**What you are asked to do**
Whenever the word "This" turns up in a line of the data below, copy that line.

**Data to process**
- Opening Delimiter -

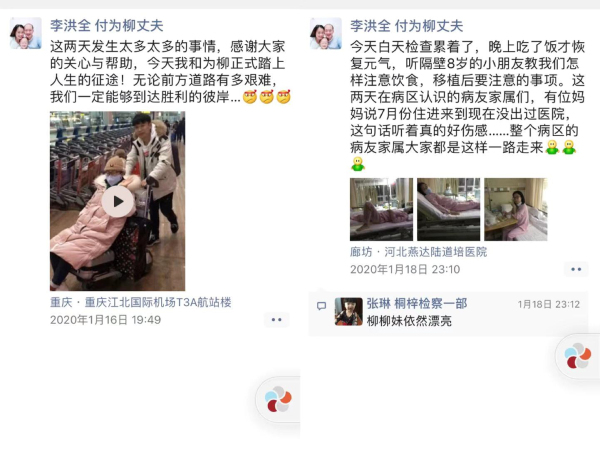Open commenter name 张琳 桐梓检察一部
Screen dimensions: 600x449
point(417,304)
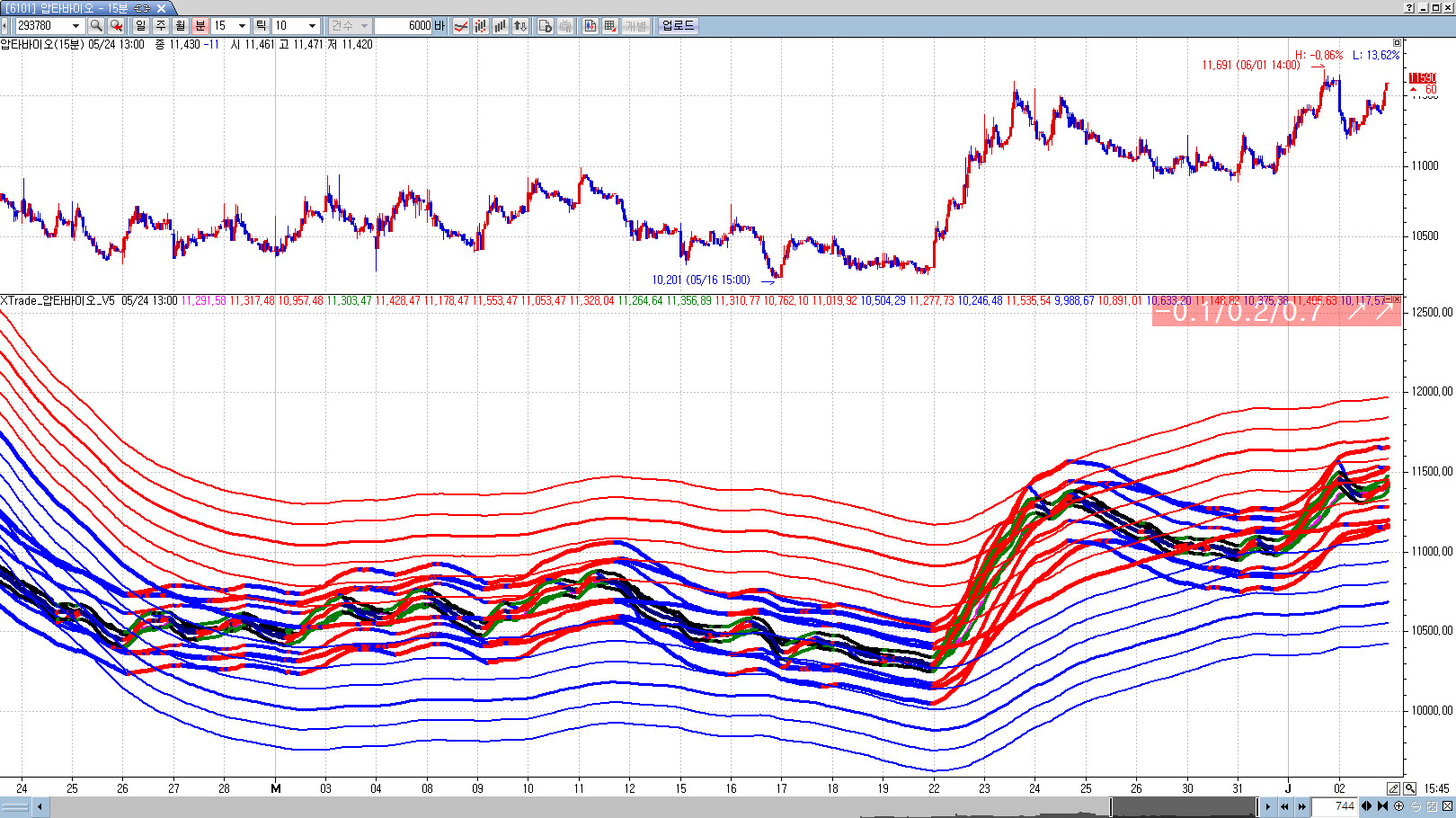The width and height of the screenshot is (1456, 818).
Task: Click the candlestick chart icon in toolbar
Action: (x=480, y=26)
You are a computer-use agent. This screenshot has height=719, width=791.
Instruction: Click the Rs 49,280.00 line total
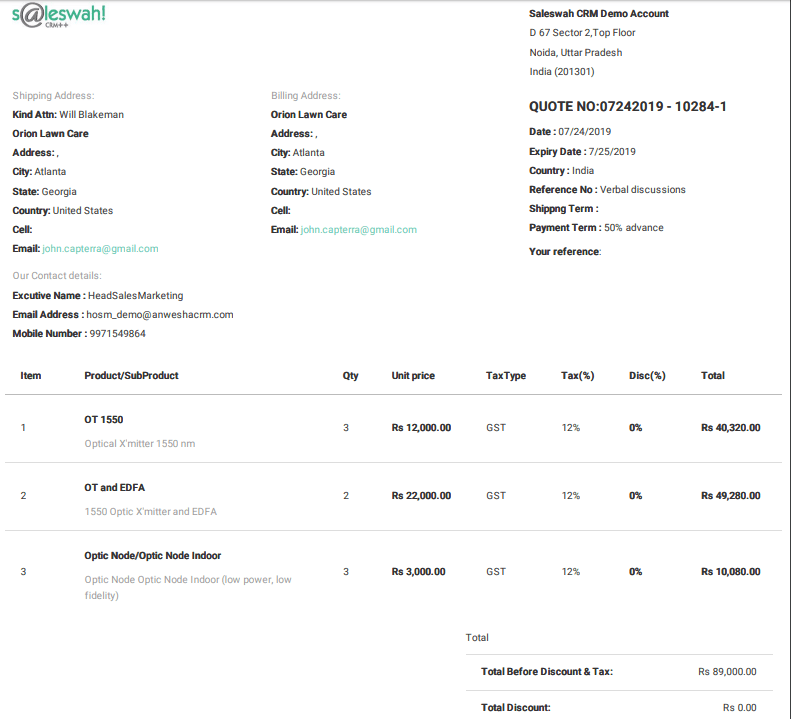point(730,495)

- Closing Delimiter -
- Opening Delimiter -

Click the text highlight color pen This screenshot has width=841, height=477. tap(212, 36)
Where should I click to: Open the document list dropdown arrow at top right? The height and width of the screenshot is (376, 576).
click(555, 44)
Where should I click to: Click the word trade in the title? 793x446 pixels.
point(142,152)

- Closing Delimiter -

**Solution to the exercise**
You are a computer-use agent. This screenshot has height=719, width=791.
Click the text highlight color pen This screenshot has width=841, height=477. tap(212, 36)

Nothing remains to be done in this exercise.